Collagen is a large and complex protein molecule (called a "structural protein") that is formed by fibroblast cells located in the dermis layer – the middle layer of the skin. Collagen is the most common protein in the body tissues of most animals, including humans. It constitutes about a quarter to 30% of all proteins in the human body and serves as the main component in our connective tissues. It also constitutes about 80% of the proteins in the facial skin. It is responsible for shaping, supporting, and strengthening the skin's infrastructure.

To date, 29 different types of Collagens have been discovered. The main ones are type 1 collagen (found mainly in skin, tendons and bone tissue), type 2 collagen (found mainly in cartilage) and type 3 collagen (found mainly in skin and blood vessels). Collagen is rich in two amino acids, proline and glycine. Vitamin C is essential for the biochemical process of collagen structuring. Vitamin C deficiency leading to collagen deficiency, may result in bleeding, weakening of the skin and bones and associated symptoms.

Collagen has a wide range of uses. It is widely used in the cosmetics, pharmaceuticals, medicine and food industries, due to its high level of biological compatibility, being a non-toxic and perishable substance.

Men, women, and Collagen

Young skin is rich in collagen, and the collagen fibers in it are abundant and tight. With age, there is a decrease in the rate of collagen production by the fibroblast cells, and additionally, the collagen molecules themselves begin to break down at the influence of external factors such as smoking, sun exposure and free radicals. This reduction in collagen causes wrinkles as the skin, which remains the same size, surrounds a smaller volume.

Studies have shown that in women, starting at age 30, the amount of collagen in the skin decreases by about 1% each year, although a genetic effect also plays a role. Around the age of menopause, the amount of collagen decreases dramatically and the body's ability to produce new collagen decreases by up to 75%. This is the reason women feel a significant decrease in the elasticity of the skin and the appearance of wrinkles at around this age. Furthermore, collagen molecules break down as a result of environmental factors, such as sun exposure and smoking, which penetrate the skin through a damaged epidermal barrier. To restore the skin to its volume and elasticity one must make the skin produce more collagen.

And what happens to men you ask? As always, here too, men find it easier in life 🙂 Men's skin is rich in collagen, and hence they usually wrinkle less with age.

Collagen in cosmetics

We consume collagen through the digestive system from animal food sources (chicken, beef and most fish). The collagen we eat dissolves into amino acids which are absorbed into the tissues and cells of the body. That is, collagen does not remain in its raw configuration when it is absorbed by the body.
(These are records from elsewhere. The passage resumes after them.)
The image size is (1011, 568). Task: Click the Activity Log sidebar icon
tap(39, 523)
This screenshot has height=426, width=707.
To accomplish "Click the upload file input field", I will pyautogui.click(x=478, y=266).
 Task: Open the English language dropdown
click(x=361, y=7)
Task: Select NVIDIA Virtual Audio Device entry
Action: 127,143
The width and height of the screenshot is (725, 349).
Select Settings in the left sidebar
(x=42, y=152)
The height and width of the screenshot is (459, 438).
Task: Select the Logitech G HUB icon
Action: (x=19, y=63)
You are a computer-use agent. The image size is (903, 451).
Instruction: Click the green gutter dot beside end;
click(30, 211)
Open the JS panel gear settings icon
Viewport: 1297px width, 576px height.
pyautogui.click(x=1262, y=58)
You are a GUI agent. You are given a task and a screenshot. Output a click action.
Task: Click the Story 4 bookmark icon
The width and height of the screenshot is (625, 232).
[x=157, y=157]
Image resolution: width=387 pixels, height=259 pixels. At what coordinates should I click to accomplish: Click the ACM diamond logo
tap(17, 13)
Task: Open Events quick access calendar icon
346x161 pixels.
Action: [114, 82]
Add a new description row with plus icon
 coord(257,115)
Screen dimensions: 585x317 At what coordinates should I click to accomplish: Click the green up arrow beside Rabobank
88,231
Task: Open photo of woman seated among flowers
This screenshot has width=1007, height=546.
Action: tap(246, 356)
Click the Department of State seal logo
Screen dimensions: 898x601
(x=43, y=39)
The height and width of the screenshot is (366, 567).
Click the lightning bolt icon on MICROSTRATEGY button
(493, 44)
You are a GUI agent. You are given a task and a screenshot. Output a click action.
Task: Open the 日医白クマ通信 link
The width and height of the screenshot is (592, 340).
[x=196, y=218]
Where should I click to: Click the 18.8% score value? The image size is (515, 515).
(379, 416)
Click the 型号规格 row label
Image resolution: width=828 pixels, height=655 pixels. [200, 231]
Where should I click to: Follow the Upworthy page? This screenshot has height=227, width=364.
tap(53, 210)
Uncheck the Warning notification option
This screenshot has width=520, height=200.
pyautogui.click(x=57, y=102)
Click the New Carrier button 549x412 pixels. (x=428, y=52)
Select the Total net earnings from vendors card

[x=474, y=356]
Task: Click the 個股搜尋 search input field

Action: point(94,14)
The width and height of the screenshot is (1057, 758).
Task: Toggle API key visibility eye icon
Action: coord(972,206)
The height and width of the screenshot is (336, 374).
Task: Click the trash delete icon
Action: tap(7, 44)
Although some efficacy of a collagen dietary supplement (although limited and especially in relation to skin moisture) has been proven on skin quality, the body's main way of compensating for collagen loss or a gradual decrease in its quality is by stimulating the fibroblast cells to produce it by themselves. This can be achieved with dedicated equipment or the use of active ingredients that have been shown to stimulate the self-production of collagen. A combination of active ingredients to stimulate collagen production together with hyaluronic acid, will result in a significant moisturization of the skin along with the preservation of its elasticity, and a healthier and fuller looking skin.

Collagen intake – a word from the doctor

So if collagen is so good for the skin and appearance – why don’t all cosmetic products contain collagen?

The collagen molecule is larger than the skin pores and therefore cannot penetrate the epidermal barrier and be absorbed into the skin.

Ingredients that encourage collagen production and restoration of its fibrous structure are retinoic acids (or the natural substitute – bakuchiol), alpha and beta hydroxy acids, peptides and vitamin C. When applying these substances on the skin, and to make sure they optimally perform their purpose, without evaporating out through the skin – it is important to maintain a restored and dense epidermal barrier.